By now I’m sure you’re asking yourself: what is Ishta anyhow? In my telling it’s a roughly Brazil sized subcontinent, mostly comprised of jungle, rivers, and wetlands, walled in on two sides by towering mountains and on the others by pirate infested seas. Cut off from the rest of Athyr save for caravans coming through passes and trade with the pirates themselves, it’s developed a unique culture that’s influenced by a mixture of ancient Mayan, colonial Latin American, ancient Summerian, and East African cultures and civilizations. I’ve drunk liberally from the refreshing springs of each of these lands in an attempt to create something new.

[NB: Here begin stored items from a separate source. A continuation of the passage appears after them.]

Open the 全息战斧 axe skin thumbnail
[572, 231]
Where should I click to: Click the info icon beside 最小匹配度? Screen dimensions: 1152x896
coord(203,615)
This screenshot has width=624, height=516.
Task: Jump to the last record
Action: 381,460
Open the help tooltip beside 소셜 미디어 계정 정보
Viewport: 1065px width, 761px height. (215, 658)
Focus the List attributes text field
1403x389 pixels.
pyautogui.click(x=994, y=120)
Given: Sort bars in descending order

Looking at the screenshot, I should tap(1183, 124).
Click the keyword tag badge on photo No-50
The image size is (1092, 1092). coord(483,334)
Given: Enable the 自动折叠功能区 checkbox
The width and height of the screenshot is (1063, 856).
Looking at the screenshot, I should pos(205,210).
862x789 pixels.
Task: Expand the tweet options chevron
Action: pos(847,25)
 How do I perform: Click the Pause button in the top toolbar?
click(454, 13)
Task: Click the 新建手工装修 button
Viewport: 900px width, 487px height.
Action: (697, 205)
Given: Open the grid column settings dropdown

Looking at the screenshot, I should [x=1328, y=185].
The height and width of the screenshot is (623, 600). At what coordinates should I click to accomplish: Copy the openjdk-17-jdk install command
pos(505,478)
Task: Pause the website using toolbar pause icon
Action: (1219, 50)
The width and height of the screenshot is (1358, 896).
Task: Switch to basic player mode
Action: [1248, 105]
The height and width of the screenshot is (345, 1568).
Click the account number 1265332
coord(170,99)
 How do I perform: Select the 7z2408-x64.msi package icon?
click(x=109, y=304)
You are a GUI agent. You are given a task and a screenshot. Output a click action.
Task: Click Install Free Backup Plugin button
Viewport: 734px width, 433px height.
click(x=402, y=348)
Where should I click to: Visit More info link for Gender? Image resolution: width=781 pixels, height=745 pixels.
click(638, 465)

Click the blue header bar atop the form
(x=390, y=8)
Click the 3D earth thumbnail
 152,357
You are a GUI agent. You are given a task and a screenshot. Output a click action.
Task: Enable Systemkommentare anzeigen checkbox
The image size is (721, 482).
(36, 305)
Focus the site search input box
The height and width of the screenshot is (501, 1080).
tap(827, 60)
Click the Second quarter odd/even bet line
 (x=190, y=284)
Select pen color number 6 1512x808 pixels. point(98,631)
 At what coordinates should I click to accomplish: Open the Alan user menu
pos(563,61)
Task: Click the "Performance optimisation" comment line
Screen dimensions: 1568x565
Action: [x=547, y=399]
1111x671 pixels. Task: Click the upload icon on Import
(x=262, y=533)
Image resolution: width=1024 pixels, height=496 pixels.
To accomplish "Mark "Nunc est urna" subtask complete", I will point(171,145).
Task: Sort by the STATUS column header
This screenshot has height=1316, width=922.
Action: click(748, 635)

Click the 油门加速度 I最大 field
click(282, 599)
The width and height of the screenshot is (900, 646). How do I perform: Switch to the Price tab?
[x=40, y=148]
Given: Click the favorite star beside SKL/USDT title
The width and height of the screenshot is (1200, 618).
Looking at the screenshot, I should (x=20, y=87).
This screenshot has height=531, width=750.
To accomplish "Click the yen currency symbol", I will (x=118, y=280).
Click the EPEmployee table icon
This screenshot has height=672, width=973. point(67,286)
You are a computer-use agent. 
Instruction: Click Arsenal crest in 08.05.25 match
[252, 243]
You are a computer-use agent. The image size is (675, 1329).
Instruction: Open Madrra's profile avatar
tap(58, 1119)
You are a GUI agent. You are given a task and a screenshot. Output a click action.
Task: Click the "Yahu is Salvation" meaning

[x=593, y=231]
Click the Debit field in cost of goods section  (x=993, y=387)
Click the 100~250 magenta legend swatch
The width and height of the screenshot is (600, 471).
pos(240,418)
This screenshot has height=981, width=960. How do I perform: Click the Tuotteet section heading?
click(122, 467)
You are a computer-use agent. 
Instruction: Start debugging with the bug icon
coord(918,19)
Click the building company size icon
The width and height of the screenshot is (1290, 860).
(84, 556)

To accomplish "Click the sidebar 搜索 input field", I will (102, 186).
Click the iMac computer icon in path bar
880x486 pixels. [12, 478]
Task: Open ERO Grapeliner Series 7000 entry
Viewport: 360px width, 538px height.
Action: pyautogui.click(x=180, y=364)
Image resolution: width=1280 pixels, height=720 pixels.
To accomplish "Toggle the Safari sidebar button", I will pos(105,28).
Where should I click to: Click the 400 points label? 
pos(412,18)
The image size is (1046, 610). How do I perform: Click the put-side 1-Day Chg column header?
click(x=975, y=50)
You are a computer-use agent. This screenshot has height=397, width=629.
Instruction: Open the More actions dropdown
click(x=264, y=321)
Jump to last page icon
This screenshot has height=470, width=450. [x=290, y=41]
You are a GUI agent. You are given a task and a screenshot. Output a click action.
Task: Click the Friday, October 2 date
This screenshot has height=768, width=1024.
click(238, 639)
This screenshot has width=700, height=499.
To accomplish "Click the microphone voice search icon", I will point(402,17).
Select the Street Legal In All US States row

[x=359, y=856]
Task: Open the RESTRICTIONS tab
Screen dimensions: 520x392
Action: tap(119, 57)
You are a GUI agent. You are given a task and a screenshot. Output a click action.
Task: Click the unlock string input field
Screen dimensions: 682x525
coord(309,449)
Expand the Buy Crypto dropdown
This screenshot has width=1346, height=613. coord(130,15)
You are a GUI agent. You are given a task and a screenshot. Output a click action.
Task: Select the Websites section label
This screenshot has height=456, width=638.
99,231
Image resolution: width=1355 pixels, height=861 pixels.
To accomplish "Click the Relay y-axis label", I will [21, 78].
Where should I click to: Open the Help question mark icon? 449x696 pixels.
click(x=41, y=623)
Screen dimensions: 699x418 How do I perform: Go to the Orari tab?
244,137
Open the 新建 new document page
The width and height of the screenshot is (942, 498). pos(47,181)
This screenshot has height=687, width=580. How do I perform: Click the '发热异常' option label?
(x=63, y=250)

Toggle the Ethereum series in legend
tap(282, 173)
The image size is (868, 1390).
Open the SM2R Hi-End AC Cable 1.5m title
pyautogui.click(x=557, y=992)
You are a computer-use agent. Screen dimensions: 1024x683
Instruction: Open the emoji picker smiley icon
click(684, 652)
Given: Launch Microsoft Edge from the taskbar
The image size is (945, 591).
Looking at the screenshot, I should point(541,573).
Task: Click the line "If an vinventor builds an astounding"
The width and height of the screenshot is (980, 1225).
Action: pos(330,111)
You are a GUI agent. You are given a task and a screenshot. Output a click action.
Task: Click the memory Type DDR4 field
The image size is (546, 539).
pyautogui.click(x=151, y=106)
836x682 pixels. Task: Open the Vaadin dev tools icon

Ishta has large cities, but the inhabitants of these places tend toward dark sorcery, corruption, and predation, while the rural and wildnerness populations are noble with a tendancy toward nature magic and worship. These two sides of Ishtan cultures are in a perpetual state of friction, with the urban populations increasingly falling prey to the various cults of Blood and Doom, and thus increasingly seeing their rustic cousins as a resource to be harvested. All of which should prove an exciting place for player characters to adventure in and, hopefully, change for the better.

I’m now many thousands of words into writing about Ishta, and I hope you enjoy my work when it’s completed and has been put through developmental and copy editing. And I hope that when you play Blood and Doom you choose to visit the Sorcerer Lands as you struggle to save the world of Athyr from the doom that beings from beyond our universe would visit upon it.